Developers: Haotian Tang and Josine Min

Scripts status: In development

Prerequisite scripts: 00-setup_folders.sh, 01-check_data.sh

Data upload method: email

Background

Principal Component Analysis (PCA) is performed in script 02a, using only cohort-specific data. Some cohorts may exhibit a V-shaped or poorly clustered distribution of samples when plotting PC1 vs. PC2. To further investigate this issue, here we use PCA loadings built from the unrelated and qualified samples of gnomad v3.1.2. We use PCA loadings derived from unrelated and high-quality samples in gnomAD v3.1.2. SNPs used for loadings are based on the Global Biobank PCA loadings, with stringent LD pruning (r² = 0.1 and window = 10,000,000) and exclusion of high-LD regions. This module requires the Hail Python package.

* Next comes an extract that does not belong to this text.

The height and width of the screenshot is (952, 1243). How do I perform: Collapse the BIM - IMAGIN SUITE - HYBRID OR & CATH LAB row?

The following files are required to conduct this module:

hgdp_tgp_unrel_pass_filtGBMI_strictpruned_scores.tsv
release_3.1.2_vcf_genomes_gnomad.genomes.v3.1.2.hgdp_1kg_subset_sample_meta.tsv.bgz
references_grch37_to_grch38.over.chain.gz
hgdp_tgp_unrel_pass_filtGBMI_strictpruned_loadings.tsv
hail_env.yml

To download these files, please run under your godmc_phase2 repository:

git fetch origin
git checkout pca_loadings

To set up your environment for running Hail, choose one of the following options:

Option1: Create an environment for hail using mamba/conda

We recommend using mamba/conda to create the environment (see mamba installation guide and conda installation guide). In your godmc_phase2 directory, please run:

mamba env create -f ./resources/genetics/hail_env.yml

This environment will use ~4.1 GB of storage. If using conda, replace mamba with conda in the command.

Option2: If using your own Python 3 environment, instead of conda/mamba env, ensure it is version 3.9 or later and specify the Python 3 path in your config file. Then, install hail through hail installation instruction.

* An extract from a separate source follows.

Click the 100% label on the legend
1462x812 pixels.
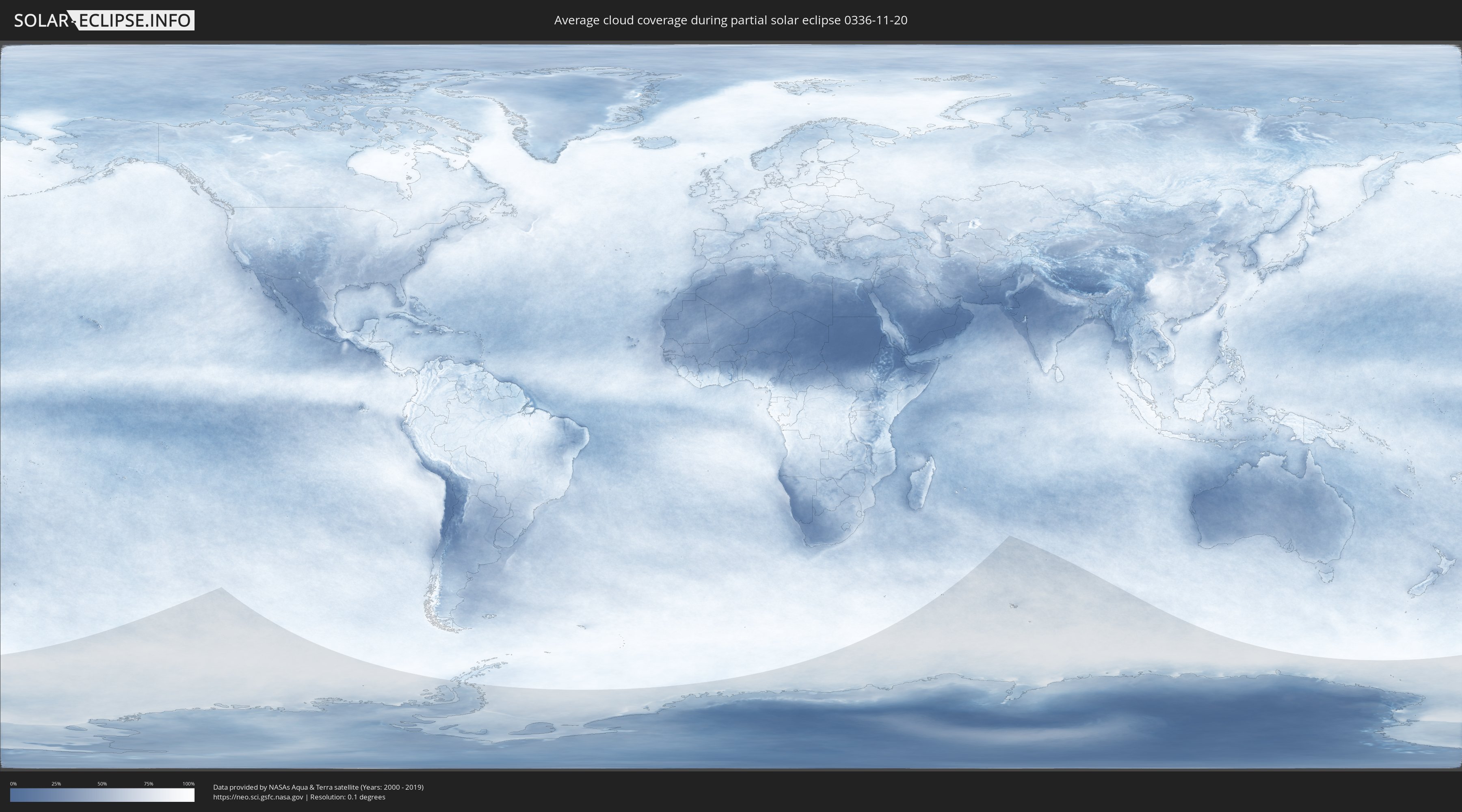[188, 784]
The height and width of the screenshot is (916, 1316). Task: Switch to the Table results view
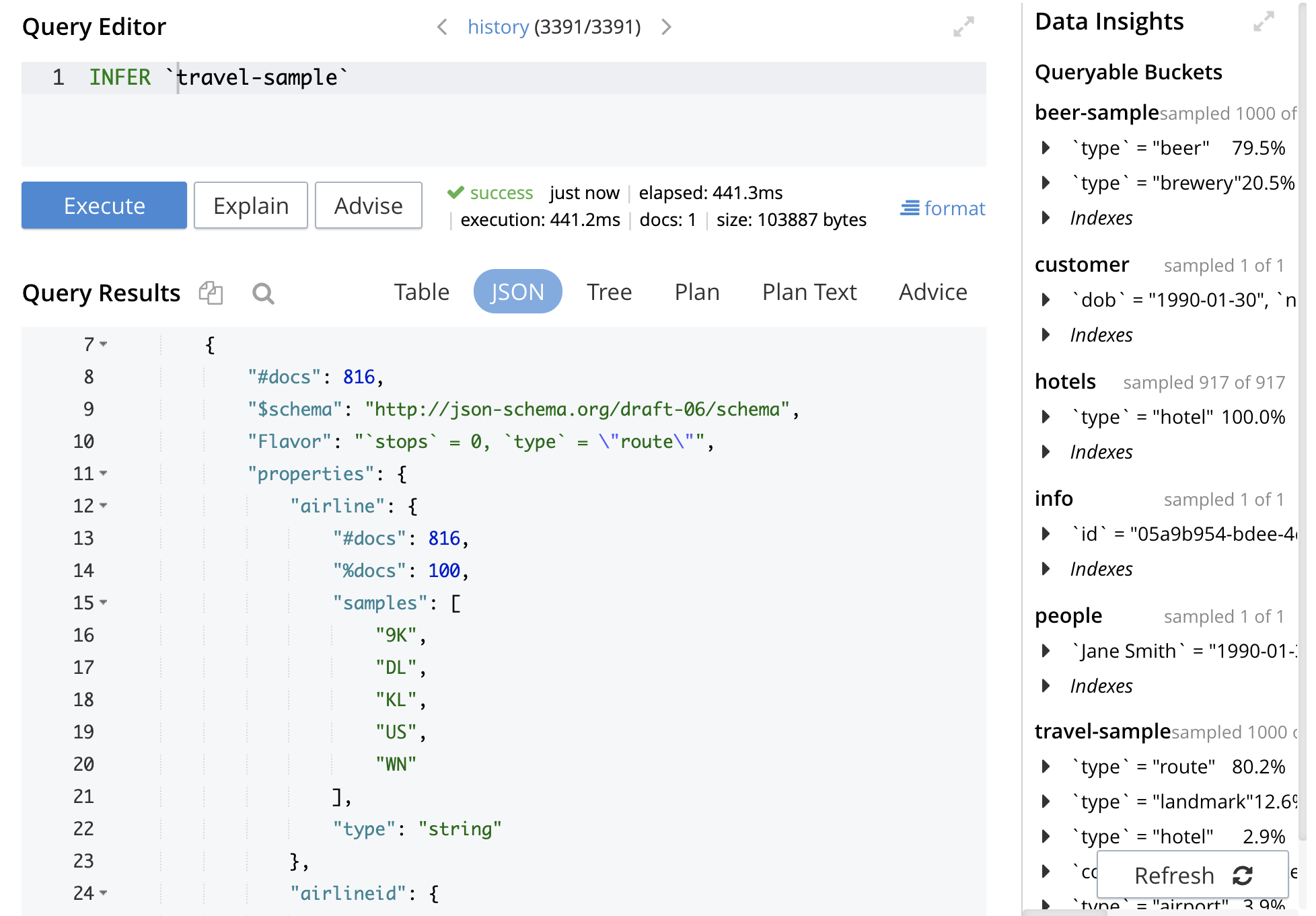pos(421,292)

Then, to check if Hail has been installed successfully in the environment:

mamba activate hail_env
pip list | grep hail

It would show:hail 0.2.135 Otherwise, please run:

pip install hail

Finally, to run PCA by using loadings, execute the following script:

./01b-pca_loadings.sh

Running this script on genetic data with ~3,000 samples and ~6.8 million variants takes approximately 10 minutes by using 65 GB of memory.

Once PCA is complete, please compress and encrypt the results:

source config
cd ${home_directory}
tar -zcf results/01/${study_name}_pcaloadings.tgz results/01/${study_name}_globalPCA.png results/01/logs_b/
gpg --output results/01/${study_name}_pcaloadings.tgz.gpg --symmetric --cipher-algo AES256 results/01/${study_name}_pcaloadings.tgz

Please download the gpg file from `results/01` folder to your local machine and share it with Haotian Tang via email ([email protected]), along with your encryption passphrase.